■ Source material:
☆ ☆ ☆ ☆ ☆ ☆ ☆
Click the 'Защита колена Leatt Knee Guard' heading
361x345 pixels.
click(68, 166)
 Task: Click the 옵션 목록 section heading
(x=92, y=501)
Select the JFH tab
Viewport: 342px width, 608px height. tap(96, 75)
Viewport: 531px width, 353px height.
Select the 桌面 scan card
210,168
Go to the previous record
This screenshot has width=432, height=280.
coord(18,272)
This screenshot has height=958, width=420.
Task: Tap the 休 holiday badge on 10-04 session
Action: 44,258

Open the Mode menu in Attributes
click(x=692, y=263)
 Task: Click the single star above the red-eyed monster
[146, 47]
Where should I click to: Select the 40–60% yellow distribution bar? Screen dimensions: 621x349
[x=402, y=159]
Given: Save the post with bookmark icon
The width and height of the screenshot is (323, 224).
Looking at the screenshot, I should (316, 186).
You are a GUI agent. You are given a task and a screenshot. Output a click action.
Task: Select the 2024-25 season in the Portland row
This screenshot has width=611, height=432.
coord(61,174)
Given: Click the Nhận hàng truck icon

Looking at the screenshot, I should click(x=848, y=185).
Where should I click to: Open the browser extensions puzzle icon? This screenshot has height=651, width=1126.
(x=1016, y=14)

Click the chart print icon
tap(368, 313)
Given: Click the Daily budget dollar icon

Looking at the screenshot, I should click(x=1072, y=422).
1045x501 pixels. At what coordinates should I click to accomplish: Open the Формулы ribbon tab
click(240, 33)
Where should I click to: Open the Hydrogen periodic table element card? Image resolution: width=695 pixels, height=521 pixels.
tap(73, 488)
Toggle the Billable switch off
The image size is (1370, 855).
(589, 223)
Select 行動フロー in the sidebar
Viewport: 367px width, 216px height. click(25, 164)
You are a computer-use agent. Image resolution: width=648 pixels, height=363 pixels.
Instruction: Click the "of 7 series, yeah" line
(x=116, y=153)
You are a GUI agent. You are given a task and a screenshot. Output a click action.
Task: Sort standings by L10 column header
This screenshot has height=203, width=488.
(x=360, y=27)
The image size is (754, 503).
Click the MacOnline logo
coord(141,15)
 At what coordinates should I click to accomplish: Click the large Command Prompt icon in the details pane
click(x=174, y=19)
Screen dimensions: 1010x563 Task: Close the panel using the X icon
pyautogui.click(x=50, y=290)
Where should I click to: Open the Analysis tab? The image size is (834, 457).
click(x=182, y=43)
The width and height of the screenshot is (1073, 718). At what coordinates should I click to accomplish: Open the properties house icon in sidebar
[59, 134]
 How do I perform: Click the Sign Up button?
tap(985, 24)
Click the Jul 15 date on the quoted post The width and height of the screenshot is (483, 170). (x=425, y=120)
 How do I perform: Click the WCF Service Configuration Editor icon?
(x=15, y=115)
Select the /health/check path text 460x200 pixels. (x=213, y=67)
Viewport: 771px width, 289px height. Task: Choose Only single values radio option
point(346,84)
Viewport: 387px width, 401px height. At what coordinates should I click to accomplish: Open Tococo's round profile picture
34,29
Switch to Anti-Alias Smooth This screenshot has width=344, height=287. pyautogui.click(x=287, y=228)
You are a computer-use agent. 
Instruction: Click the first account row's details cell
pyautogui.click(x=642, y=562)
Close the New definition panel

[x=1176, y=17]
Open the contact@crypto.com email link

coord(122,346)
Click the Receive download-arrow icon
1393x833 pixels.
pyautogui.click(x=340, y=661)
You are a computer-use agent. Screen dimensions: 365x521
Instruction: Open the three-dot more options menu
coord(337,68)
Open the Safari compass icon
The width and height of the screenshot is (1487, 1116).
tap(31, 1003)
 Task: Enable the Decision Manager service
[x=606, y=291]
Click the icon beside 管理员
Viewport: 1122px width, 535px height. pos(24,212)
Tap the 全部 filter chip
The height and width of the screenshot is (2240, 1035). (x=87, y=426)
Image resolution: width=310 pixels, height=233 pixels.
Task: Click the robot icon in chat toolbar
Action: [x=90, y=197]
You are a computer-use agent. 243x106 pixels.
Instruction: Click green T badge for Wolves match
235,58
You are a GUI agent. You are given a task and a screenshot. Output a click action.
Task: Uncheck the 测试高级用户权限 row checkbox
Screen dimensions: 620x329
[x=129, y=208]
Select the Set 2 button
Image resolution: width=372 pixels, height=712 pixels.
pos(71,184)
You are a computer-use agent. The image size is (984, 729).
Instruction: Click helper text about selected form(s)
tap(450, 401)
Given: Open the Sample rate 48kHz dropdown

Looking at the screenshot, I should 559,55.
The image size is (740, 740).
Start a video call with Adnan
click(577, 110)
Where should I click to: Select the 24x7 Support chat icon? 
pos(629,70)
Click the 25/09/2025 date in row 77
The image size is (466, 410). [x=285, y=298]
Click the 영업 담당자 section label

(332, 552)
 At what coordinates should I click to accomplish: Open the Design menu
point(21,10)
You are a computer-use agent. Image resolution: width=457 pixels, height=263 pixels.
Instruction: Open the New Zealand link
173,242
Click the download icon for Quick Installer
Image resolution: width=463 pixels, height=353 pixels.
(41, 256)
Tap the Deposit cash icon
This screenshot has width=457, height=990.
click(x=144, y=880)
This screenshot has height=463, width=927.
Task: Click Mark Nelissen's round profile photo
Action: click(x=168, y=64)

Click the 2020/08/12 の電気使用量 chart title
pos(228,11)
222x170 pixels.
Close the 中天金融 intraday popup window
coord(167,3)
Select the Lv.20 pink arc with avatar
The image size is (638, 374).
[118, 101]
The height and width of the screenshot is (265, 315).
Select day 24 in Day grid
☆ ☆ ☆ ☆ ☆ ☆ ☆
Retype the data in full, and keep every line identical to the original.

■ Task answer:
Click the 'Защита колена Leatt Knee Guard' heading
361x345 pixels.
click(68, 166)
 Task: Click the 옵션 목록 section heading
(x=92, y=501)
Select the JFH tab
Viewport: 342px width, 608px height. tap(96, 75)
Viewport: 531px width, 353px height.
Select the 桌面 scan card
210,168
Go to the previous record
This screenshot has width=432, height=280.
coord(18,272)
This screenshot has height=958, width=420.
Task: Tap the 休 holiday badge on 10-04 session
Action: 44,258

Open the Mode menu in Attributes
click(x=692, y=263)
 Task: Click the single star above the red-eyed monster
[146, 47]
Where should I click to: Select the 40–60% yellow distribution bar? Screen dimensions: 621x349
[x=402, y=159]
Given: Save the post with bookmark icon
The width and height of the screenshot is (323, 224).
Looking at the screenshot, I should (316, 186).
You are a GUI agent. You are given a task and a screenshot. Output a click action.
Task: Select the 2024-25 season in the Portland row
This screenshot has width=611, height=432.
coord(61,174)
Given: Click the Nhận hàng truck icon

Looking at the screenshot, I should click(x=848, y=185).
Where should I click to: Open the browser extensions puzzle icon? This screenshot has height=651, width=1126.
(x=1016, y=14)

Click the chart print icon
tap(368, 313)
Given: Click the Daily budget dollar icon

Looking at the screenshot, I should click(x=1072, y=422).
1045x501 pixels. At what coordinates should I click to accomplish: Open the Формулы ribbon tab
click(240, 33)
Where should I click to: Open the Hydrogen periodic table element card? Image resolution: width=695 pixels, height=521 pixels.
tap(73, 488)
Toggle the Billable switch off
The image size is (1370, 855).
(589, 223)
Select 行動フロー in the sidebar
Viewport: 367px width, 216px height. click(25, 164)
You are a computer-use agent. Image resolution: width=648 pixels, height=363 pixels.
Instruction: Click the "of 7 series, yeah" line
(x=116, y=153)
You are a GUI agent. You are given a task and a screenshot. Output a click action.
Task: Sort standings by L10 column header
This screenshot has height=203, width=488.
(x=360, y=27)
The image size is (754, 503).
Click the MacOnline logo
coord(141,15)
 At what coordinates should I click to accomplish: Click the large Command Prompt icon in the details pane
click(x=174, y=19)
Screen dimensions: 1010x563 Task: Close the panel using the X icon
pyautogui.click(x=50, y=290)
Where should I click to: Open the Analysis tab? The image size is (834, 457).
click(x=182, y=43)
The width and height of the screenshot is (1073, 718). At what coordinates should I click to accomplish: Open the properties house icon in sidebar
[59, 134]
 How do I perform: Click the Sign Up button?
tap(985, 24)
Click the Jul 15 date on the quoted post The width and height of the screenshot is (483, 170). (x=425, y=120)
 How do I perform: Click the WCF Service Configuration Editor icon?
(x=15, y=115)
Select the /health/check path text 460x200 pixels. (x=213, y=67)
Viewport: 771px width, 289px height. Task: Choose Only single values radio option
point(346,84)
Viewport: 387px width, 401px height. At what coordinates should I click to accomplish: Open Tococo's round profile picture
34,29
Switch to Anti-Alias Smooth This screenshot has width=344, height=287. pyautogui.click(x=287, y=228)
You are a computer-use agent. 
Instruction: Click the first account row's details cell
pyautogui.click(x=642, y=562)
Close the New definition panel

[x=1176, y=17]
Open the contact@crypto.com email link

coord(122,346)
Click the Receive download-arrow icon
1393x833 pixels.
pyautogui.click(x=340, y=661)
You are a computer-use agent. Screen dimensions: 365x521
Instruction: Open the three-dot more options menu
coord(337,68)
Open the Safari compass icon
The width and height of the screenshot is (1487, 1116).
tap(31, 1003)
 Task: Enable the Decision Manager service
[x=606, y=291]
Click the icon beside 管理员
Viewport: 1122px width, 535px height. pos(24,212)
Tap the 全部 filter chip
The height and width of the screenshot is (2240, 1035). (x=87, y=426)
Image resolution: width=310 pixels, height=233 pixels.
Task: Click the robot icon in chat toolbar
Action: [x=90, y=197]
You are a computer-use agent. 243x106 pixels.
Instruction: Click green T badge for Wolves match
235,58
You are a GUI agent. You are given a task and a screenshot. Output a click action.
Task: Uncheck the 测试高级用户权限 row checkbox
Screen dimensions: 620x329
[x=129, y=208]
Select the Set 2 button
Image resolution: width=372 pixels, height=712 pixels.
pos(71,184)
You are a computer-use agent. The image size is (984, 729).
Instruction: Click helper text about selected form(s)
tap(450, 401)
Given: Open the Sample rate 48kHz dropdown

Looking at the screenshot, I should 559,55.
The image size is (740, 740).
Start a video call with Adnan
click(577, 110)
Where should I click to: Select the 24x7 Support chat icon? 
pos(629,70)
Click the 25/09/2025 date in row 77
The image size is (466, 410). [x=285, y=298]
Click the 영업 담당자 section label

(332, 552)
 At what coordinates should I click to accomplish: Open the Design menu
point(21,10)
You are a computer-use agent. Image resolution: width=457 pixels, height=263 pixels.
Instruction: Open the New Zealand link
173,242
Click the download icon for Quick Installer
Image resolution: width=463 pixels, height=353 pixels.
(41, 256)
Tap the Deposit cash icon
This screenshot has width=457, height=990.
click(x=144, y=880)
This screenshot has height=463, width=927.
Task: Click Mark Nelissen's round profile photo
Action: click(x=168, y=64)

Click the 2020/08/12 の電気使用量 chart title
pos(228,11)
222x170 pixels.
Close the 中天金融 intraday popup window
coord(167,3)
Select the Lv.20 pink arc with avatar
The image size is (638, 374).
[118, 101]
The height and width of the screenshot is (265, 315).
Select day 24 in Day grid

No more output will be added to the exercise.